When I arrived at the first university, I treated the campus the same way I treated high school. I got a ride from my brother to campus in the morning, I went to class and sat at the same desk every time, I ate lunch at the student union cafeteria, I went to my next class, and I took the bus home. I didn’t explore buildings I felt I wasn’t “supposed” to go into, and I didn’t venture off campus except to take the bus, partly out of concern for being deemed truant. In chatting with other early college students, this is the most common way to interact with college as an early college student. I have to assume this is largely because of the spatial conditioning of childhood continuing to metaphysically entrap us even as the physical barriers are gone.
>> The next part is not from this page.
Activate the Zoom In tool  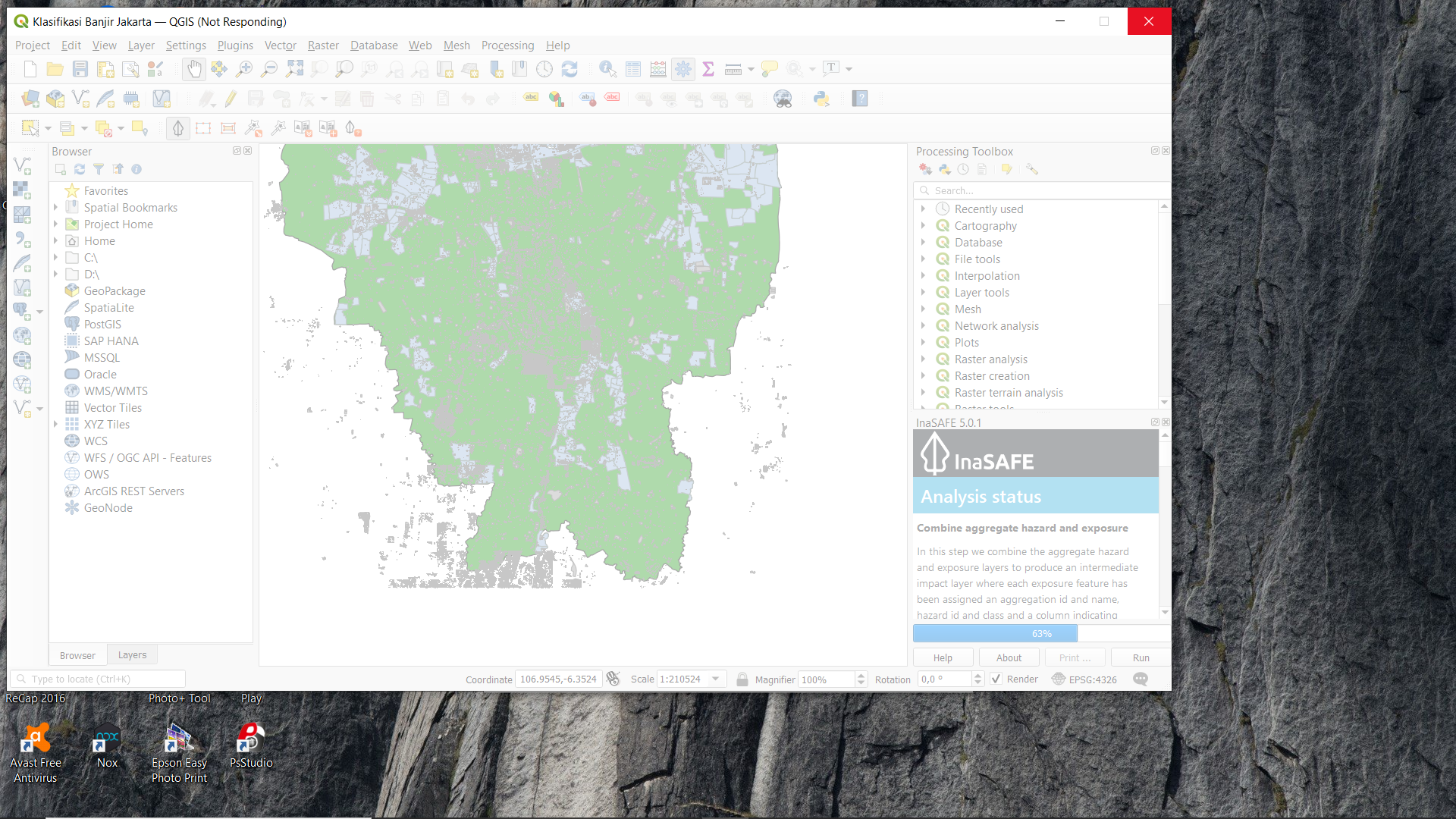pyautogui.click(x=244, y=68)
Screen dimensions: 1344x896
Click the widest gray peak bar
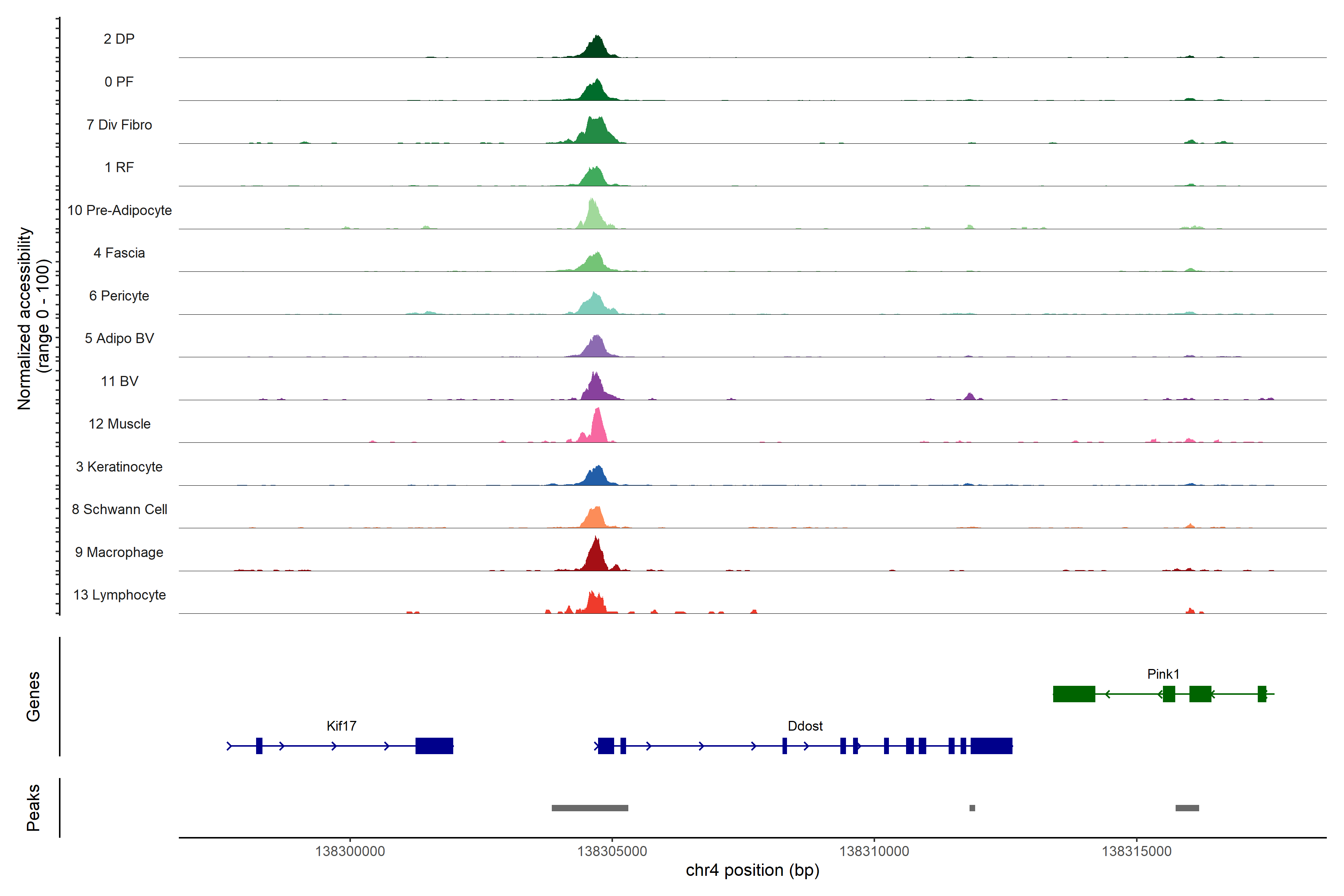pos(590,808)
Despite this, I was slowly able to morph my interactions with the university to fit my own education. I started entering random lecture halls, going on walks across the athletic campus, finding weird hallways and corridors and nooks and crannies to simply be in. I used the university in a way that it was not intended to be used, and I loved it. I loved reappropriating dead hallways, walking past peeling paint, seeing lived stories of built environments that neoliberal growth has forgotten.

A story

When I was 18, I took the AP Environmental Science test. I figured it would be an easy and cheap way to get credit for something I know a lot about. I am neurodivergent, and per my accommodations I was brought into a small room to take the exam alone without other students, an odd degraded former teacher’s lounge. I couldn’t stop looking around at the walls and floors, seeing what stories they told about the room. Unfortunately, what the space once was is forgotten, buried under records from the 90’s. Just as when I was 15, I began to cry. I understood clearly, for the first time, why I hate school.

School took what I am best at, keenly observing my environment, and told me that it was a distraction. What I should have been focussing on was the time sensitive test in front of me. The context of the paper test, the space it's in, and the reasons they exist are irrelevant. The land and the environment don’t matter, only the desk does. Only what the state and capital deems "curriculum" matters.

Land is Pedagogy

I have spent 19 years trying to numb myself of my curiosity. I have tried so hard to focus on what has been asked of me that I forgot how to ask what I want. I forgot how to have fun. There was a time before the desk came into my life and there will be a time after. My education has not come from tests and term papers, it has come from conversations in, with, and of the land. Designing a landscape of childhood and education that limits children’s access to the world is oppressive. To educate with the land as the child’s infinite playground is liberatory.

I am no longer a child and cannot relive those years, but I can learn from the land I exist within now. It's time for me to embrace it as a lover with open arms. The land is real, the land is metaphysical, the land is built, the land is destroyed, the land is a pseudo-abandoned teacher’s lounge that some out of touch administrator thought was an appropriate place for neurodivergent kids to take tests in as a ‘distraction reduced environment,’ land is talking with friends and building class consciousness, land is the one sidewalk in Chicago that no one will walk on in 40 years. Land is my teacher, land is pedagogy.

And I think it’s time I take a walk.

This essay was deeply inspired by the article “Land as Pedagogy: Nishnaabeg 
Intelligence and Rebellious Transformation” by Leanne Betasamosake Simpson.